Page:Revue des Deux Mondes - 1841 - tome 27.djvu/637

Cette page a été validée par deux contributeurs.
633
WILBERFORCE, ROMILLY ET DUDLEY.

« Je me promène la moitié du jour dans une agitation extrême, et par l’impossibilité de rester en place, en pensant à tous les évènemens malheureux qui découlent d’une source d’où nous nous sommes flattés de voir sortir le bonheur du genre humain. Brûlons tous les livres, cessons de penser et de rêver au meilleur système de législation, puisque les hommes font un abus infernal de toutes les vérités et de tous les principes. Qui croirait qu’avec de si belles maximes on pût se livrer à de tels excès, et que la constitution la plus extravagante en fait de liberté paraîtrait à ces sauvages le code de la tyrannie ? Le passé est affreux ; mais ce qu’il y a de plus affreux encore, c’est qu’on ne peut rien attendre, rien espérer pour l’avenir. Nous ne verrons que déchiremens et massacres.

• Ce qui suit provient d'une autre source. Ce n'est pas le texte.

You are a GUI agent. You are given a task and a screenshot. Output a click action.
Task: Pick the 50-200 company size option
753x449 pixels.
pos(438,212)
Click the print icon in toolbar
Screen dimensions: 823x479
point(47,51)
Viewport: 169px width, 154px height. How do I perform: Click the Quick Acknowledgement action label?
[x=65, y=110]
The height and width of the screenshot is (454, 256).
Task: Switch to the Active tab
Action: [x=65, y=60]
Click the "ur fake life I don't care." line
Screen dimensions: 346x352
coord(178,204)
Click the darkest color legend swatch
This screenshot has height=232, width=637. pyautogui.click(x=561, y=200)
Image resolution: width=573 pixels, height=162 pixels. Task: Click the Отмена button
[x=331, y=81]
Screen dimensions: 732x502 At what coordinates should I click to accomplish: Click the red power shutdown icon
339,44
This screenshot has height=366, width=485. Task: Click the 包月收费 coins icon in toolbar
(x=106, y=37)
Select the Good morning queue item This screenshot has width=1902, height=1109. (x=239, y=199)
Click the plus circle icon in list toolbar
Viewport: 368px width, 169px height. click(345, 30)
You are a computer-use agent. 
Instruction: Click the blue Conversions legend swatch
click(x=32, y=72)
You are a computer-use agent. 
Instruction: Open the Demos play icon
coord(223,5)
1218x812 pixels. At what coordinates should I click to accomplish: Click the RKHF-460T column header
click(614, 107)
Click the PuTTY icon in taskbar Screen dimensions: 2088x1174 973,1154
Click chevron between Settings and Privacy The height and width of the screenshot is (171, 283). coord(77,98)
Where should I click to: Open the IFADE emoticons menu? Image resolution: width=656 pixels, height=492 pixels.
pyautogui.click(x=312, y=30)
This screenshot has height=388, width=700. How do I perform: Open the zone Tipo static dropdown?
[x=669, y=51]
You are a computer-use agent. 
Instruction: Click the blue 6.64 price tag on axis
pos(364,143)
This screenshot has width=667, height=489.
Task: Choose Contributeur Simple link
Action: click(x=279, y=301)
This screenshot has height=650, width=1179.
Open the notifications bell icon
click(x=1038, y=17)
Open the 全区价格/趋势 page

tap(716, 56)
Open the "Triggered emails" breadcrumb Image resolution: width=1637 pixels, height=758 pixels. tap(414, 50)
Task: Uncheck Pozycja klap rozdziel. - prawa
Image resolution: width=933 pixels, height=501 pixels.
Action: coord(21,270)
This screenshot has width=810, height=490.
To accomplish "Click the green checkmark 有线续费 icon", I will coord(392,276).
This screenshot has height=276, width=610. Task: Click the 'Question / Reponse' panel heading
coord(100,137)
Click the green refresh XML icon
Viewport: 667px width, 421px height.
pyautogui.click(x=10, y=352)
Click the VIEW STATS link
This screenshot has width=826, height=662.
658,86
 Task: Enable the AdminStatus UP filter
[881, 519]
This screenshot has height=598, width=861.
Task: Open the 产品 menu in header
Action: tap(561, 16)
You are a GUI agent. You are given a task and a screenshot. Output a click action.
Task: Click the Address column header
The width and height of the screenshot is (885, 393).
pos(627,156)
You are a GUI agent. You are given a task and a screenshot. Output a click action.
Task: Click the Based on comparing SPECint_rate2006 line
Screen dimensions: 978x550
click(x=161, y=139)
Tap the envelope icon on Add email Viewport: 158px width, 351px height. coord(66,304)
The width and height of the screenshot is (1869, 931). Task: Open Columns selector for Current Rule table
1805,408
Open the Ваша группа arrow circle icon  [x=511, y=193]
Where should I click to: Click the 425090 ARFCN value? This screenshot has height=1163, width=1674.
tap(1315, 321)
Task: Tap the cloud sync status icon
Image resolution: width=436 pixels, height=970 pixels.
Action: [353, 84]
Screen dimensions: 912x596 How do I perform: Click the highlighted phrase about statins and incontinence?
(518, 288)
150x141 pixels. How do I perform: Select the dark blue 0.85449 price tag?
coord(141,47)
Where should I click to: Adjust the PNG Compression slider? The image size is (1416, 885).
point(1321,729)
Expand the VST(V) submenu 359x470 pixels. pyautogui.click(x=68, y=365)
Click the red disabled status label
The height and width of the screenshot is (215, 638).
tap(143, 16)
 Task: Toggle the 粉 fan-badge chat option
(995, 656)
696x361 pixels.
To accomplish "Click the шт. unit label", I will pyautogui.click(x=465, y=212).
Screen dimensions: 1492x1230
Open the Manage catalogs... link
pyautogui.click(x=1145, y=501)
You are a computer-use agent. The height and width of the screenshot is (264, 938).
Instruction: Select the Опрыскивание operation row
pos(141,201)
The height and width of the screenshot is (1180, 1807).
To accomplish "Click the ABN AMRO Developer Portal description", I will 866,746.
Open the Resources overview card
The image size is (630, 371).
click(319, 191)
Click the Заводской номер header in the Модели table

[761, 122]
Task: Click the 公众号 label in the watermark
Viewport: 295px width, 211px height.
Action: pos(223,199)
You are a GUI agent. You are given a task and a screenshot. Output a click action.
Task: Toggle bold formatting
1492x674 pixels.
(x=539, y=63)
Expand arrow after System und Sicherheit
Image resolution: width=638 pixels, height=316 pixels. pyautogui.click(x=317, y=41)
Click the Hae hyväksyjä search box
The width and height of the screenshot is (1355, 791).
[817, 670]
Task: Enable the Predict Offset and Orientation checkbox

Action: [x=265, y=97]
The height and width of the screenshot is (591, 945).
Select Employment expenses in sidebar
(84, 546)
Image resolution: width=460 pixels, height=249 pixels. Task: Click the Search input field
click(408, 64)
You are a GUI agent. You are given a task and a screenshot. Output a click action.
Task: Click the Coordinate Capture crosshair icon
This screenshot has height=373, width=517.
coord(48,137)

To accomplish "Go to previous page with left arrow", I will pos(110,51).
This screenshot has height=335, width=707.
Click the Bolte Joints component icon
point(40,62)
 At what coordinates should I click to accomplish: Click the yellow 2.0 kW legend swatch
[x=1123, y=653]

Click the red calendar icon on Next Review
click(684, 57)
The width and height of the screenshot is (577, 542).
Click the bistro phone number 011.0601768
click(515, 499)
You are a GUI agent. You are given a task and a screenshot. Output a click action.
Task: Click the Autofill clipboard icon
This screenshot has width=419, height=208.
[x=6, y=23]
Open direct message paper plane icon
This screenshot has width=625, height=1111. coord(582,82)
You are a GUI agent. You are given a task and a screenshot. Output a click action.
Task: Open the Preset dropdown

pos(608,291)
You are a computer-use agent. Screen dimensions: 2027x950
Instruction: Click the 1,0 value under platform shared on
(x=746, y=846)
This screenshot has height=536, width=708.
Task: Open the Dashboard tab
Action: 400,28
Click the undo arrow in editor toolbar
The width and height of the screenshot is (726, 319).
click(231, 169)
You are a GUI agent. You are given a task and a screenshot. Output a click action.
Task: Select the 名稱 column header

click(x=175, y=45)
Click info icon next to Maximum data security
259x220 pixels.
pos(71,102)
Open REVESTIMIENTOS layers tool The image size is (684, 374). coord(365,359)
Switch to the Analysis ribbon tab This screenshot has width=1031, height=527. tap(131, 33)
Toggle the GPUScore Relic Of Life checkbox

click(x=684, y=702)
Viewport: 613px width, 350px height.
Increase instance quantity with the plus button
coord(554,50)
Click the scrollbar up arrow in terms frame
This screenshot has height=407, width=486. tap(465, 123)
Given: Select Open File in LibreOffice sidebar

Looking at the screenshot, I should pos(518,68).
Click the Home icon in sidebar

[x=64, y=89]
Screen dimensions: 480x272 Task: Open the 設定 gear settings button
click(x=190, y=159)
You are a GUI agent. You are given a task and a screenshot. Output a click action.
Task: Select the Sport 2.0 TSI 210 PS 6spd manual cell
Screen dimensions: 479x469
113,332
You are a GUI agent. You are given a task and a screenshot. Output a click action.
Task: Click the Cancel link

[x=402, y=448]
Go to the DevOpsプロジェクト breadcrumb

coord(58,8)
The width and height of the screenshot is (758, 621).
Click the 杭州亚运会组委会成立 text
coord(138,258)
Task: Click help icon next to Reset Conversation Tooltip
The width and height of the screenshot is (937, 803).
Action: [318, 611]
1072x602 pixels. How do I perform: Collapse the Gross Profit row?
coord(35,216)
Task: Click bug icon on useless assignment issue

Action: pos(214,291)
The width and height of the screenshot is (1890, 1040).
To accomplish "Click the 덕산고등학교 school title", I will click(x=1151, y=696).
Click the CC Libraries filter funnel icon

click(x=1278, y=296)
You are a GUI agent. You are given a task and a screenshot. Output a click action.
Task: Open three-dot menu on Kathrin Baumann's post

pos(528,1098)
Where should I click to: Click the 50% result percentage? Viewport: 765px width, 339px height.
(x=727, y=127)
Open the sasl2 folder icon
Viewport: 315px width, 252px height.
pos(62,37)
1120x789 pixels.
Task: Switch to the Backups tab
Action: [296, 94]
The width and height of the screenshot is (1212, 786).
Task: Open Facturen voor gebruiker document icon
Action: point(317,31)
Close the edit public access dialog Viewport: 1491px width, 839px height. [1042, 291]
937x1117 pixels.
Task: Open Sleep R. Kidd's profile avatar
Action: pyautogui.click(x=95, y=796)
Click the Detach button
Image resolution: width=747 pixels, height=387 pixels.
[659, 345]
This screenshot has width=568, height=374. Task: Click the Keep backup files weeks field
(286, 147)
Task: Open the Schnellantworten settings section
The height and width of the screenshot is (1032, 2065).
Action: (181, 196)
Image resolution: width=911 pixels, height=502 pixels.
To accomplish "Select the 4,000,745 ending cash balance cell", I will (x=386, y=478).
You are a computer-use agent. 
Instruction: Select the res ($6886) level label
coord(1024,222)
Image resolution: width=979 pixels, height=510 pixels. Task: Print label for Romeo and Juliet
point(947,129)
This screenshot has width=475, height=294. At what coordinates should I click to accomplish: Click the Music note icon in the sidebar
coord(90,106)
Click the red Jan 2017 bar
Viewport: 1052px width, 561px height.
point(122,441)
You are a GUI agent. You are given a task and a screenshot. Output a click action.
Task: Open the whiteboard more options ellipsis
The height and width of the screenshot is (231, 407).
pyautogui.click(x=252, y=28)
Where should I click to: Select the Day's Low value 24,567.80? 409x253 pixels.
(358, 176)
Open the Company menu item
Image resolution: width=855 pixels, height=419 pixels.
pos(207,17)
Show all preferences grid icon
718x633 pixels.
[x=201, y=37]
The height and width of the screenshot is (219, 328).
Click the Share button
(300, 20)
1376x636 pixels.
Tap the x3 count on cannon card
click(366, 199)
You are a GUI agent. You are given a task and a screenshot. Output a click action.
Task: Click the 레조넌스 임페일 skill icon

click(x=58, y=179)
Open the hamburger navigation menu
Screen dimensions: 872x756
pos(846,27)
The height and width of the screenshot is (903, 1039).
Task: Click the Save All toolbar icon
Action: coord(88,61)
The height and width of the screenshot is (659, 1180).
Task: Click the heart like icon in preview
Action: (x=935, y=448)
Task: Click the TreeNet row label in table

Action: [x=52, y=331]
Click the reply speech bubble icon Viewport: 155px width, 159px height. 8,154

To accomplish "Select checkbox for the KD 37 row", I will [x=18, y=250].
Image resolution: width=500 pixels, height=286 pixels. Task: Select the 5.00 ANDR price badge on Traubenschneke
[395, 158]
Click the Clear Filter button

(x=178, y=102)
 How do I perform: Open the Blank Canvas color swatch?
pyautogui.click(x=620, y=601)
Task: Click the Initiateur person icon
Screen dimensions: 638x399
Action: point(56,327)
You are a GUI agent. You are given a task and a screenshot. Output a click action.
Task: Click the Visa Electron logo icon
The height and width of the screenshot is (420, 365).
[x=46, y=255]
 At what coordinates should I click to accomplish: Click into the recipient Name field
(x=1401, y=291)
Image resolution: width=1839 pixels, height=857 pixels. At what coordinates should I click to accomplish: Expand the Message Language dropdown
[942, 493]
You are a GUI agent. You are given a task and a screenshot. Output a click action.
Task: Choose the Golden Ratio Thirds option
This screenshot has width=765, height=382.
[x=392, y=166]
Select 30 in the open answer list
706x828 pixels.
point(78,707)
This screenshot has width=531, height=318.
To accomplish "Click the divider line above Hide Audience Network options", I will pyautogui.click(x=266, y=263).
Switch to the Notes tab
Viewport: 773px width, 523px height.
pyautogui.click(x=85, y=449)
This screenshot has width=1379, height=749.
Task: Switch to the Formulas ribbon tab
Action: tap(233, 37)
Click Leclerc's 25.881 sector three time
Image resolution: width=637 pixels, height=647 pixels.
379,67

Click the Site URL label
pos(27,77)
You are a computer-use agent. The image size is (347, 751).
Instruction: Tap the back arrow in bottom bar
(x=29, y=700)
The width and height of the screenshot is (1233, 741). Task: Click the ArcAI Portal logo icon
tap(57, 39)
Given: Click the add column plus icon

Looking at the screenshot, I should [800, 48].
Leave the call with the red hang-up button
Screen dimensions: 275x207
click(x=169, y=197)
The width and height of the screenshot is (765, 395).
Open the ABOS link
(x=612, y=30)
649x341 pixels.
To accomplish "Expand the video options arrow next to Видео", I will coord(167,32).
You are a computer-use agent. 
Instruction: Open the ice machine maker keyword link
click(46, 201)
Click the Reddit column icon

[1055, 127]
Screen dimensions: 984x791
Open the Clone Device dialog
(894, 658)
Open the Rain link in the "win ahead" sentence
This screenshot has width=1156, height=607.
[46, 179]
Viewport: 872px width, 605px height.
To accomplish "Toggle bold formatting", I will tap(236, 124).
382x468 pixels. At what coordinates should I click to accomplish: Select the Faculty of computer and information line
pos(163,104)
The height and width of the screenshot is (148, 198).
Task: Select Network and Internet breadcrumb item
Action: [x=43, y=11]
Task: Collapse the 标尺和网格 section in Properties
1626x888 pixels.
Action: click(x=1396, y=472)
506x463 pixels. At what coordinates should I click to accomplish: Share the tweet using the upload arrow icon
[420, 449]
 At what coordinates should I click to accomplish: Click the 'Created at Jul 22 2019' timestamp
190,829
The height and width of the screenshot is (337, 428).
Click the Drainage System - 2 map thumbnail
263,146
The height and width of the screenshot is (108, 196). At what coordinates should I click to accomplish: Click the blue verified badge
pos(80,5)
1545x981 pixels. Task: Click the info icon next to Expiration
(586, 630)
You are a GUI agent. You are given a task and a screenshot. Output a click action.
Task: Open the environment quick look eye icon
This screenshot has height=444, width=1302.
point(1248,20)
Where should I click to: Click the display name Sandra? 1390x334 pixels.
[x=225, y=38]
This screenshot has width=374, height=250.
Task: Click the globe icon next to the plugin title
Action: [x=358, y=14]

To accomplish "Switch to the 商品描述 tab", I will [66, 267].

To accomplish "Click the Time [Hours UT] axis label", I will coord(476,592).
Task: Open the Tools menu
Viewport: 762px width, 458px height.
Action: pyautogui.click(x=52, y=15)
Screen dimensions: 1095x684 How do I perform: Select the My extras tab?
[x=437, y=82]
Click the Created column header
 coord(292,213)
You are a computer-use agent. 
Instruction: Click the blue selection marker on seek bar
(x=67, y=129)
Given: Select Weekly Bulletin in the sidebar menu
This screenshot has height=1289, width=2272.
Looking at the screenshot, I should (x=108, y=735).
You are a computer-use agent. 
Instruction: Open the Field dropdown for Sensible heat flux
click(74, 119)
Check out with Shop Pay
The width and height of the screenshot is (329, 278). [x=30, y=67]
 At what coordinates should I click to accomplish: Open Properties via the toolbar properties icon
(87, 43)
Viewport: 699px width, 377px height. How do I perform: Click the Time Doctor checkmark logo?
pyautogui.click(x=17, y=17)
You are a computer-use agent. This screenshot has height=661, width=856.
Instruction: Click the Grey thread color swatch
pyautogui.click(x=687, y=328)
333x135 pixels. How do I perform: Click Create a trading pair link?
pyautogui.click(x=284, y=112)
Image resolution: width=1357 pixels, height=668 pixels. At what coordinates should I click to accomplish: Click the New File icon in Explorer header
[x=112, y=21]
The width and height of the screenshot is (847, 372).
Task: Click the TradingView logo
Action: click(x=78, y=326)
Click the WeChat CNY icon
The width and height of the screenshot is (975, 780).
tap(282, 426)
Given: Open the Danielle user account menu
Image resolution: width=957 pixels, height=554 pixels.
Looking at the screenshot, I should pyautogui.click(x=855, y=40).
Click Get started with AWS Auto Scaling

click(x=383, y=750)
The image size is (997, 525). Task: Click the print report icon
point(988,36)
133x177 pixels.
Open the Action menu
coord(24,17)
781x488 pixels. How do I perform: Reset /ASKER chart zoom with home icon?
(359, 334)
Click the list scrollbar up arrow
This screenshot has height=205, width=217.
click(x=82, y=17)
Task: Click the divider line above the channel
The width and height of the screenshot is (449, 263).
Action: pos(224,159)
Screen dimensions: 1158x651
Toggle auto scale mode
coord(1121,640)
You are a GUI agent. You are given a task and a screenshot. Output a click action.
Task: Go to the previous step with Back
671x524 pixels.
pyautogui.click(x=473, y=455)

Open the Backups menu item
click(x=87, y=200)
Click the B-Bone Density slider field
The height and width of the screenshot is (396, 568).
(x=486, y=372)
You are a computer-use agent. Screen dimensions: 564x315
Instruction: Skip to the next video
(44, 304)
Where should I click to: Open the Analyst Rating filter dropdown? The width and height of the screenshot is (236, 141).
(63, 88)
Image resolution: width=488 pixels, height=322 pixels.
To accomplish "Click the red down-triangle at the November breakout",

« Je cherche pourtant à balancer ces idées par d’autres : je sens bien que le peuple est jeté dans cet état de fièvre par l’approche des ennemis ; je me rappelle l’état de colère et de douleur frénétique où j’ai été moi-même, quand j’ai vu trois armées environner Genève pour nous soumettre à un gouvernement odieux. Je comprends que, dans une grande ville comme Paris, où tant de passions fermentent, elles ont dû s’exalter jusqu’à la fureur contre les aristocrates, qui ont attiré ces fléaux d’Autriche et de Prusse sur leur patrie ; et comme la déclaration sanguinaire de l’Attila prussien a menacé de tout mettre à feu et à sang, de faire périr dans les flammes ceux qui auraient échappé au fer, ils se seront dit à eux-mêmes qu’avant de périr, il fallait ôter aux conspirateurs la joie du triomphe. Dans le dernier accès, ils ont égorgé les prisonniers, parce qu’il s’est répandu un bruit qu’à l’approche du duc de Brunswick les prisons seraient ouvertes, et que tous les prisonniers achèteraient leur grace en servant leur roi et en se tournant contre les patriotes.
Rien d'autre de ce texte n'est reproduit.